Make article groups all inherit from an ArticleGroup model. This would look like this:

class ArticleGroup(Model):
    group_type = ForeignKey(ContentType)

class Category(ArticleGroup):
    # some fields

class Blog(ArticleGroup):
    # some fields

class Article(Model):
    group = ForeignKey(ArticleGroup)
    # some fields

On the database side, this creates an additional table for ArticleGroup, then Category and Blog have an implicit foreign key to that table as their primary key.

Sidenote: I know there is a package that automates the bookkeeping of such constructions.

Option #3: manual OneToOneFields

On the database side, it is equivalent to option #2. But in the code, all relations are made explicit:

class ArticleGroup(Model):
    group_type = ForeignKey(ContentType)

class Category(Model):
    id = OneToOneField(ArticleGroup, primary_key=True)
    # some fields

class Blog(Model):
    id = OneToOneField(ArticleGroup, primary_key=True)
    # some fields

class Article(Model):
    group = ForeignKey(ArticleGroup)
    # some fields

I don't really see what the point of that would be, apart from making explicit what Django's inheritance magic implicitly does.

Bonus: multicolumn

It seems pretty dirty so I just add it as a bonus, but it would also be possible to define a nullable ForeignKey to each of Category, Blog, ... directly on the Article model.

So...

...I cannot really decide between those. What are the pros and cons of each approach? Are there some best practices? Did I miss a better approach?

If that matters, I'm using Django 1.8.

回答1:

It seems noone had advice to share on that one.
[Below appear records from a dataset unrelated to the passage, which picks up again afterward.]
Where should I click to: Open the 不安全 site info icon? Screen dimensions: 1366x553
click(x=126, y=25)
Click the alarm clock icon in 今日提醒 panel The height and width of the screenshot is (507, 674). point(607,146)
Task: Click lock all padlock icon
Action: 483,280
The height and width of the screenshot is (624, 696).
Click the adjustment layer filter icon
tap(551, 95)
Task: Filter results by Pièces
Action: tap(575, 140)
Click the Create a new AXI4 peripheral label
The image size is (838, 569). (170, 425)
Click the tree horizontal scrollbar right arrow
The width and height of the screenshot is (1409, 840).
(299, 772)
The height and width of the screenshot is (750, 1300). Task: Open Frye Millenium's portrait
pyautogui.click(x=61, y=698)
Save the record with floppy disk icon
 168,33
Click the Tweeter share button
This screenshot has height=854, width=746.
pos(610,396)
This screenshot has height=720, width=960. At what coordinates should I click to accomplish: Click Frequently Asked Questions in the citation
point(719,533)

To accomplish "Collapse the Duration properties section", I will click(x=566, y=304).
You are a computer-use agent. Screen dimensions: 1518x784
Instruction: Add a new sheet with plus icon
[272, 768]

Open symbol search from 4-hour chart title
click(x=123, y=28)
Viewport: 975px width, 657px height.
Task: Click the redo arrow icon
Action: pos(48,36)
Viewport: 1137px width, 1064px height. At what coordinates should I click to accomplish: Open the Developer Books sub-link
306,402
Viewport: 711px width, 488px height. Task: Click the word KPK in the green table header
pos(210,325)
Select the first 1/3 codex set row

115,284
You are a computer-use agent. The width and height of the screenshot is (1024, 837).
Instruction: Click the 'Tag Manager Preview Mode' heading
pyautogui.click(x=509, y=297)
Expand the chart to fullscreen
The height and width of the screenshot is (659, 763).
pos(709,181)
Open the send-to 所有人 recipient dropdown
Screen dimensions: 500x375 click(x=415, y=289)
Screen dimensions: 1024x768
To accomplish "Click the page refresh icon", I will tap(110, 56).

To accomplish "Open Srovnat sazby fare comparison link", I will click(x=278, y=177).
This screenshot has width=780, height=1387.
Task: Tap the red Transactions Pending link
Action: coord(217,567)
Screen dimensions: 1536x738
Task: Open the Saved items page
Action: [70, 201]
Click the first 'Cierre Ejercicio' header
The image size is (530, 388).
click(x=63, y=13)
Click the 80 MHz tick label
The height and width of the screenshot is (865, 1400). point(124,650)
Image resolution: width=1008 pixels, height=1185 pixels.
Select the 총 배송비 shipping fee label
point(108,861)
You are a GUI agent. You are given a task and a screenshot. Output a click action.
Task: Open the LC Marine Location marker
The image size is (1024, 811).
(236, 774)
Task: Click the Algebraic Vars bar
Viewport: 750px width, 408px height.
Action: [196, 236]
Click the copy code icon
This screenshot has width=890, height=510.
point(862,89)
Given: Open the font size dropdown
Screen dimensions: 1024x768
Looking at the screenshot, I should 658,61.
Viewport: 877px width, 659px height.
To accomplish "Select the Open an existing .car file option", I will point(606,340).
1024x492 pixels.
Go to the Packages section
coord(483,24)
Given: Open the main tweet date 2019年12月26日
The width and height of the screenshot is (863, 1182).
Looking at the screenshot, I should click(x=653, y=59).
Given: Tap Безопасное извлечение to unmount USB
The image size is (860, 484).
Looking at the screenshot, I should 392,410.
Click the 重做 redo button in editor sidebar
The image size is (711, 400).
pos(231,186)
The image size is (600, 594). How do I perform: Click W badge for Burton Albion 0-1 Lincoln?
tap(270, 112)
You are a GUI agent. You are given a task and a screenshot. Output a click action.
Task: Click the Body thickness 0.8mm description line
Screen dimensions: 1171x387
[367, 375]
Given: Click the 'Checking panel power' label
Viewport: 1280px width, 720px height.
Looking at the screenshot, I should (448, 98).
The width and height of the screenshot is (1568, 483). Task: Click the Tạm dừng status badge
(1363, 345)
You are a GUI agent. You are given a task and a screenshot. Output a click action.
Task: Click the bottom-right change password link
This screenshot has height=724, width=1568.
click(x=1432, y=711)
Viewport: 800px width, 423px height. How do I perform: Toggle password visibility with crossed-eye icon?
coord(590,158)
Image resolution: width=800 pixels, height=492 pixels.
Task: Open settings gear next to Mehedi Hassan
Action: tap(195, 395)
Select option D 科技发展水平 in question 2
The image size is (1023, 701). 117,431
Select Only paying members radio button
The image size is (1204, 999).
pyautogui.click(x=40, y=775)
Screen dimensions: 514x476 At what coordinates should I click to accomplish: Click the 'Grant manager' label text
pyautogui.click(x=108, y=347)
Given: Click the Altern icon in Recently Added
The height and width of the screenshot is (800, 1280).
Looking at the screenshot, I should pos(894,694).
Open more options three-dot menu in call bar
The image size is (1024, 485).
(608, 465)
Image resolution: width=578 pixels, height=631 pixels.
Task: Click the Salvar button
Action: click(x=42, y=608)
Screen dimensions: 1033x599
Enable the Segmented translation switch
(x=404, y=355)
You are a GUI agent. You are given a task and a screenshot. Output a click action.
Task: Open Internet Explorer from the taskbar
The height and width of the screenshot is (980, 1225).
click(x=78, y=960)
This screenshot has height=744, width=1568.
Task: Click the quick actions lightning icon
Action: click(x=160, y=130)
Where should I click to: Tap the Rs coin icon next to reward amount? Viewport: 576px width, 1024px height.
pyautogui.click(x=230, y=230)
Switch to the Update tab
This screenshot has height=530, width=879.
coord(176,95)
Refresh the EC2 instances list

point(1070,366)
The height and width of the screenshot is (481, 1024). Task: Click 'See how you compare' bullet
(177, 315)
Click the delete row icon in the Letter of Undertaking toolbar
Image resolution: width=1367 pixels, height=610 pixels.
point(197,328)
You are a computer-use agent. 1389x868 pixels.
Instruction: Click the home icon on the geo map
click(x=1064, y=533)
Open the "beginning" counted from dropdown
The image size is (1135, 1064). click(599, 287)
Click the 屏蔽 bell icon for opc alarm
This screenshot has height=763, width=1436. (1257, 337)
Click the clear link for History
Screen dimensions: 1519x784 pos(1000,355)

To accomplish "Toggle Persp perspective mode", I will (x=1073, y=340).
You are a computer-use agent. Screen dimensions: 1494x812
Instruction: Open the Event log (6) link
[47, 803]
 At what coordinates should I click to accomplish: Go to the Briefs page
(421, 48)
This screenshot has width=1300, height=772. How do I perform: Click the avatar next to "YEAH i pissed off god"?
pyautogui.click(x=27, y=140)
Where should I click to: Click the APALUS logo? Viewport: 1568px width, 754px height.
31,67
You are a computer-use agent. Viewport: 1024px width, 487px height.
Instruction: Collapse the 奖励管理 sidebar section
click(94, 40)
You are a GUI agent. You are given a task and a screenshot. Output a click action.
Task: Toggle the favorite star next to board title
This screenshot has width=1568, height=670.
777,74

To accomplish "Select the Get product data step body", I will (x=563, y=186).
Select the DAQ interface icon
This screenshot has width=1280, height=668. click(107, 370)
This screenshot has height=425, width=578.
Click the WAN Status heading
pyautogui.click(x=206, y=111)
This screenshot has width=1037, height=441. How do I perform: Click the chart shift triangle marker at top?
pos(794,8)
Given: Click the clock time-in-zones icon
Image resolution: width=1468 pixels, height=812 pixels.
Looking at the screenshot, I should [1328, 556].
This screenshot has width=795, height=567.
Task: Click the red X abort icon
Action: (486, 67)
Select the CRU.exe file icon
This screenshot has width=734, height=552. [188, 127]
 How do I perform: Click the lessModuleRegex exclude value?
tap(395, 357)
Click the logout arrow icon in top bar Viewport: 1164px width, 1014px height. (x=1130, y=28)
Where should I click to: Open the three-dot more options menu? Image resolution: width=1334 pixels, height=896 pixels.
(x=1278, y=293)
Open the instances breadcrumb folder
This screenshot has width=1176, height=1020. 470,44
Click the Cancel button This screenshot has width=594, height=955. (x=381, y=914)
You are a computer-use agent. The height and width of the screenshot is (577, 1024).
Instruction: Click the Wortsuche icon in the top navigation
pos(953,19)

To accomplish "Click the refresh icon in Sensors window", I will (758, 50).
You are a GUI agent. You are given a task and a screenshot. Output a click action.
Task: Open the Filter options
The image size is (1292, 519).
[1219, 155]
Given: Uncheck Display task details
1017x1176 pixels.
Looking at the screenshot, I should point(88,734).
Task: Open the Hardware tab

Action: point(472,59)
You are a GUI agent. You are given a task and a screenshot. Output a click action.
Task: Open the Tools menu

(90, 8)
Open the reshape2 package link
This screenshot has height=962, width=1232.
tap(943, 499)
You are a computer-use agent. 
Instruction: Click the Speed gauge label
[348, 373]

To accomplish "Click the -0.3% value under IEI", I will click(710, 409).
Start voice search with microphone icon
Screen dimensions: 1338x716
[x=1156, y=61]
I eventually chose the multicolumn option, despite having said it looked ugly. It all came down to 3 things:

  • Database-based enforceability.
  • The way Django ORM works with the different constructs.
  • My own needs (namely, collection queries on the group to get the item list, and individual queries on the items to get the group).

Option #1

  • Cannot be enforced at the database level.
  • Could be efficient on queries because the way it is constructed does not fall into usual generic foreign key pitfalls. Those happen when the items are generic, not the collections.
  • However, due to how the ORM handles GFK, it is impossible to use a custom manager, which I need because my articles are translated using django-hvad.

Option #2

  • Can be enforced at the database level.
  • Could be somewhat efficient, but runs into ORM limitations, which is clearly not built around this use. Unless I use extra() or custom queries alot, but at some point there is no reason to use an ORM anymore.

Option #3

  • Would actually be a bit better than #2, as making things explicit allows easier query optimisation while using the ORM.

Multicolumn

  • Turns out not being so bad. It can be enforced at the database level (FK constraints plus a manual CHECK to ensure only one of the columns is non-null).
  • Easy and efficient. A single intuitive query does the job: select_related('category', 'blog', ...).
  • Though it does have the issue of being harder to extend (any new type will require altering the Article's table as well) and limiting the possible number of types, I'm unlikely to run into those.

Hope it helps anyone with the same dilemma, and still interested in hearing other opinions.